YC, using yourself as an example can be flawed exercise. I believe Bob is about 6-4. You are a short woman. What hull fits one person for tripping doesn't fit another, especially when people vary a lot it the amount of equipment they haul.
The specs of a canoe can tell you its volume, and its volume will largely determine its draft. Draft plus depth determine freeboard. This discussion about optical illusions in the bathing beauty picture is a bunch of irrelevant hooey. The Wisp is
obviously not a tripping canoe for a 6-4 person with 300 pounds of load. YC herself, who has paddled the Wisp, has already confirmed in her first post that the freeboard with 300 pounds would be "insufficient".
As for the Willow, I simply pointed out to Bob that the manufacturer says it's for "light tripping". I'm sure it could be fine for heavily loaded trips that are solely on glass.

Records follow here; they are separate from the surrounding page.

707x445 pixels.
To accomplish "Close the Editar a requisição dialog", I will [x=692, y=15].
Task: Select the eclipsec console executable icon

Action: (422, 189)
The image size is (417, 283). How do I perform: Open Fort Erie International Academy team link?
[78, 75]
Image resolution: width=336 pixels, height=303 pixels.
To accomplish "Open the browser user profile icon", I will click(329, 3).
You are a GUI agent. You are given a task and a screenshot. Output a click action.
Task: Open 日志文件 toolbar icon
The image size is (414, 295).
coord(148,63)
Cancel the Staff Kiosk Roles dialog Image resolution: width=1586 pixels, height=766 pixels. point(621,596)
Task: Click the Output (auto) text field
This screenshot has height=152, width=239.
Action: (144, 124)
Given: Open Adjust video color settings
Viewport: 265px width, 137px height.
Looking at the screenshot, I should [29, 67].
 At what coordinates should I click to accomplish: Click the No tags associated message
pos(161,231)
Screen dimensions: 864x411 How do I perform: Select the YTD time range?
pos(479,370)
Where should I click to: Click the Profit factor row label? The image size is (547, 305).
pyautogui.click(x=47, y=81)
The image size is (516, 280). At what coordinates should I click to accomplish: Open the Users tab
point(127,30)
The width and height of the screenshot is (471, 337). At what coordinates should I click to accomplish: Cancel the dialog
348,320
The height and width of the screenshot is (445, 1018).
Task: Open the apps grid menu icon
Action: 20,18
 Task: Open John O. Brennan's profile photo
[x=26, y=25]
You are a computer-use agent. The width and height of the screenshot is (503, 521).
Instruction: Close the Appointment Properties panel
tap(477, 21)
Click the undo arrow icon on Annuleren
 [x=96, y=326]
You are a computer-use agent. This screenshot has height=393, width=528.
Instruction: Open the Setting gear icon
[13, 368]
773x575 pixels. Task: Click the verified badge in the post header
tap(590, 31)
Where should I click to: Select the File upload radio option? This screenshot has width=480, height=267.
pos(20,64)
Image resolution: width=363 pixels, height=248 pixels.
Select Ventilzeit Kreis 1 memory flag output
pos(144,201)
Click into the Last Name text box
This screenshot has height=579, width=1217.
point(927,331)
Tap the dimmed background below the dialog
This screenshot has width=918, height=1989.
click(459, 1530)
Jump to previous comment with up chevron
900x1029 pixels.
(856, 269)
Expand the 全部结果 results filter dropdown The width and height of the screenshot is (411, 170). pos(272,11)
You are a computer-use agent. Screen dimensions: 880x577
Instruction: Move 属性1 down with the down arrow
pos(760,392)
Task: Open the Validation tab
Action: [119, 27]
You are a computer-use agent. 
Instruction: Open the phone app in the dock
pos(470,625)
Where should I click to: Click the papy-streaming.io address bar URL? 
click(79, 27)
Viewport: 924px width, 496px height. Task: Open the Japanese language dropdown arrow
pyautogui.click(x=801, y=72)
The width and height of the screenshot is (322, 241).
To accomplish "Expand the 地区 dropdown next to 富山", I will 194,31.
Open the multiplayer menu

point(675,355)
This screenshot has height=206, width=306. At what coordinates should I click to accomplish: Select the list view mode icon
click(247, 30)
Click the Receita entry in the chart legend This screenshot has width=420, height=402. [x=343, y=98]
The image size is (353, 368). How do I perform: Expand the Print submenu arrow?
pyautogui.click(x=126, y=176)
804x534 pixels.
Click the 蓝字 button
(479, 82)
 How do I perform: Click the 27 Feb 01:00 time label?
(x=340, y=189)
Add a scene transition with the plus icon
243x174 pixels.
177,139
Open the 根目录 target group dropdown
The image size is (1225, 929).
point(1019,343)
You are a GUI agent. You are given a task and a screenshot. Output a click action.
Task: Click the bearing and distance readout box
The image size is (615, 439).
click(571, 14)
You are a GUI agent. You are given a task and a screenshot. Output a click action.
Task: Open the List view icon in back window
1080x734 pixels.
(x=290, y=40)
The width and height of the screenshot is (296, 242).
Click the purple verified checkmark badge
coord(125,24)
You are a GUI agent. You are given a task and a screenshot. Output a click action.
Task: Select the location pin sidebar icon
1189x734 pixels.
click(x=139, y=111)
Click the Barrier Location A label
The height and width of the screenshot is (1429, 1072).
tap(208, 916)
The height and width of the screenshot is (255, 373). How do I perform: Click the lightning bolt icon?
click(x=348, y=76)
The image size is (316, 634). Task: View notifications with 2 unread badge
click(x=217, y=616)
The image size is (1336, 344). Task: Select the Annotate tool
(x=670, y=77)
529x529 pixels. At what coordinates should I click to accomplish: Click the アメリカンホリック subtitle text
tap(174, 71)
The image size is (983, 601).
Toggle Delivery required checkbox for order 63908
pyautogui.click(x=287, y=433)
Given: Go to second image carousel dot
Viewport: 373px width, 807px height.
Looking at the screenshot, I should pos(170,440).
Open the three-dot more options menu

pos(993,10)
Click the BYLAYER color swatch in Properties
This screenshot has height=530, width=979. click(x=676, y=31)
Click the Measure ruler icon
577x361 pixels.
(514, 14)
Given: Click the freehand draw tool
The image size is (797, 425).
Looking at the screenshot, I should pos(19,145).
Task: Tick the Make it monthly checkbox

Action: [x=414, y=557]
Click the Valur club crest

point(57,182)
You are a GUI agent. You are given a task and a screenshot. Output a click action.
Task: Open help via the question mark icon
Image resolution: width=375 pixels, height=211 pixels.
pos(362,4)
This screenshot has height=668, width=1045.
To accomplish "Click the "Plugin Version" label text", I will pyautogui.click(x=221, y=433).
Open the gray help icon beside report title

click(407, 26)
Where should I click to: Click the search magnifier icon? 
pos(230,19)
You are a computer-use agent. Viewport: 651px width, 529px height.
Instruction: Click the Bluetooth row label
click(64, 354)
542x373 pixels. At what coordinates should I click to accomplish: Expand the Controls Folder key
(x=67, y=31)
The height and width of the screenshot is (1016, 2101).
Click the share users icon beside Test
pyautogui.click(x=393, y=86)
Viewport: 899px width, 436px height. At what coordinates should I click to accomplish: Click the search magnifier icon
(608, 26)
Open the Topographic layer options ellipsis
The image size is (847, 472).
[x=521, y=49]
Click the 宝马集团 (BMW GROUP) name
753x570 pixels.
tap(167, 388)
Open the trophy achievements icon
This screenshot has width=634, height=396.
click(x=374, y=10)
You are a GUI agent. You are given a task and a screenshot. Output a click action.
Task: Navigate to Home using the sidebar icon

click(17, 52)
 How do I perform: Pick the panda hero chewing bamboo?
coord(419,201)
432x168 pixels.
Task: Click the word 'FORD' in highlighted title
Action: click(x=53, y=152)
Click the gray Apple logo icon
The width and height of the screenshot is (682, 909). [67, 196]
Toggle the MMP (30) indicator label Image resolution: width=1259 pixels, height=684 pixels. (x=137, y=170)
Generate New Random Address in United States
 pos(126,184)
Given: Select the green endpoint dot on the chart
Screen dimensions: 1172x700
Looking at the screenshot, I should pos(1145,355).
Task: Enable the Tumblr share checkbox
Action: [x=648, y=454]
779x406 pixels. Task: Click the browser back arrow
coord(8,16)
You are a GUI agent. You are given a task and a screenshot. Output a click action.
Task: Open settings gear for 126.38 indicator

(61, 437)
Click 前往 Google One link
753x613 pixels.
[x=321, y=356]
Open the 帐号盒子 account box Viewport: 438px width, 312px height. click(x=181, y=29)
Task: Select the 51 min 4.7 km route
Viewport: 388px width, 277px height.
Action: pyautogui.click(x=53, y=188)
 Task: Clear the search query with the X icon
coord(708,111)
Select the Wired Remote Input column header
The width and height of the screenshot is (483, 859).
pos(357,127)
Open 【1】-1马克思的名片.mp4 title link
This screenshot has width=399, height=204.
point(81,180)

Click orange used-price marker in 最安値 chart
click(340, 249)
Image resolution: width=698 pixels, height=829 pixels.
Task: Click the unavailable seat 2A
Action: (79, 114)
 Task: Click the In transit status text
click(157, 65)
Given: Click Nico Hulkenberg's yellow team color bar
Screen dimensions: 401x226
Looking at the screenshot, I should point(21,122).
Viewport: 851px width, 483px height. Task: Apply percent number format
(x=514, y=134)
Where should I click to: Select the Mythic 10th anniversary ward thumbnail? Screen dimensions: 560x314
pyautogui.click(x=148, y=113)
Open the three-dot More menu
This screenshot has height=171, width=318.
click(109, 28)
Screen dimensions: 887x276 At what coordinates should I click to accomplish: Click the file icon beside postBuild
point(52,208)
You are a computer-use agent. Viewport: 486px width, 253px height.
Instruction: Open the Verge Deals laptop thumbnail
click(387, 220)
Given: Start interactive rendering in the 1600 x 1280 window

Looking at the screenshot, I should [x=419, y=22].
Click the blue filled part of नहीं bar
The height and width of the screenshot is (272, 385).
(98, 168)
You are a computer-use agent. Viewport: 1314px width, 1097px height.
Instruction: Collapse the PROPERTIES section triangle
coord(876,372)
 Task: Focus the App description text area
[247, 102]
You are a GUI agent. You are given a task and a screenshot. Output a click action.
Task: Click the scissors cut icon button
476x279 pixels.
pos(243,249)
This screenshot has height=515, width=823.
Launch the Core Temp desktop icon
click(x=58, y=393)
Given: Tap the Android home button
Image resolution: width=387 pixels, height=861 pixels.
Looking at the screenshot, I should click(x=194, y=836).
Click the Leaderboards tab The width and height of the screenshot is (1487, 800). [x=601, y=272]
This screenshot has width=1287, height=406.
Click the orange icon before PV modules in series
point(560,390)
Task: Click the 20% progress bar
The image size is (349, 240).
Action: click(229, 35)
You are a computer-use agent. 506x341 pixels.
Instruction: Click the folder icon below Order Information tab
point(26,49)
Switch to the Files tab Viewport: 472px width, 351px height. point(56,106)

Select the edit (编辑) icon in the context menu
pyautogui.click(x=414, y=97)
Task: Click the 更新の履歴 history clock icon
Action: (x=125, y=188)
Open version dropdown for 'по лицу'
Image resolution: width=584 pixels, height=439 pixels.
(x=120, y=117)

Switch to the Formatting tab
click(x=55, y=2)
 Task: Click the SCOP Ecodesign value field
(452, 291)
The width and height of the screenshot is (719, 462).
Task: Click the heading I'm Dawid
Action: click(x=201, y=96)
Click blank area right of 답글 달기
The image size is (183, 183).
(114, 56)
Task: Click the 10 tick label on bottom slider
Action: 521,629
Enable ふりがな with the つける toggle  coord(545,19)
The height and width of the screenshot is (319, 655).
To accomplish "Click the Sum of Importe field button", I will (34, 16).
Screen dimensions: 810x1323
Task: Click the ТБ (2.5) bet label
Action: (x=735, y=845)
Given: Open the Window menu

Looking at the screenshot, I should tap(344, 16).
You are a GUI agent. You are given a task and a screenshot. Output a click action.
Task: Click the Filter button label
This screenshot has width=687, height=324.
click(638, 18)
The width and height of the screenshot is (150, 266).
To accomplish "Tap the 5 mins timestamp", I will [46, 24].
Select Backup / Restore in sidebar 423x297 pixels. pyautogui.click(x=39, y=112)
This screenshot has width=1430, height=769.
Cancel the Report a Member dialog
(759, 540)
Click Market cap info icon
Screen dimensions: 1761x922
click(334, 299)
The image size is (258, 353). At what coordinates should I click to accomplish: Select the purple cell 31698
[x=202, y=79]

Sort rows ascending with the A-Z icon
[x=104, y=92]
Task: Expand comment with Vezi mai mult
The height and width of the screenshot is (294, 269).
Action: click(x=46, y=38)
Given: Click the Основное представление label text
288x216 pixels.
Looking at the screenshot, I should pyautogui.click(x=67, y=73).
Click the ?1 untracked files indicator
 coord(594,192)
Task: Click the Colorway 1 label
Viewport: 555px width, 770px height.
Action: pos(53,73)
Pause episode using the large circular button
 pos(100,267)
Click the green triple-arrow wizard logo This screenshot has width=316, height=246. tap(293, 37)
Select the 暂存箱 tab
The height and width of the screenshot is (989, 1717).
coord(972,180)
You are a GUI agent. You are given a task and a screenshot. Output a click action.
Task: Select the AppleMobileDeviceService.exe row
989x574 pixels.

The Chum specs are interesting. Robin, I've never seen a Chum in person and I certainly believe your measurements. The measurement I quoted was from
this Chestnut source. You'll see that two Chums are listed: one before 1967, which is 15x32x12, and the other after 1967, which is 15x34x12.5. Since you said you had 12+ depth, I figured you had the post-1967 model that was wider. The chart also seems to say that the pre- and post-1967 Chums had different width ribs.
Fragility is a legitimate concern, especially when one is far away from civilization. I once saw a picture of a Chum broken and buckled around a mid-river rock in a class 1 rapid. Splinter city. Bill Mason's old videos of wooden Prospectors and Pals aside, I'd advise Royalex for whitewater tripping. I think we have about 10 days left to get some.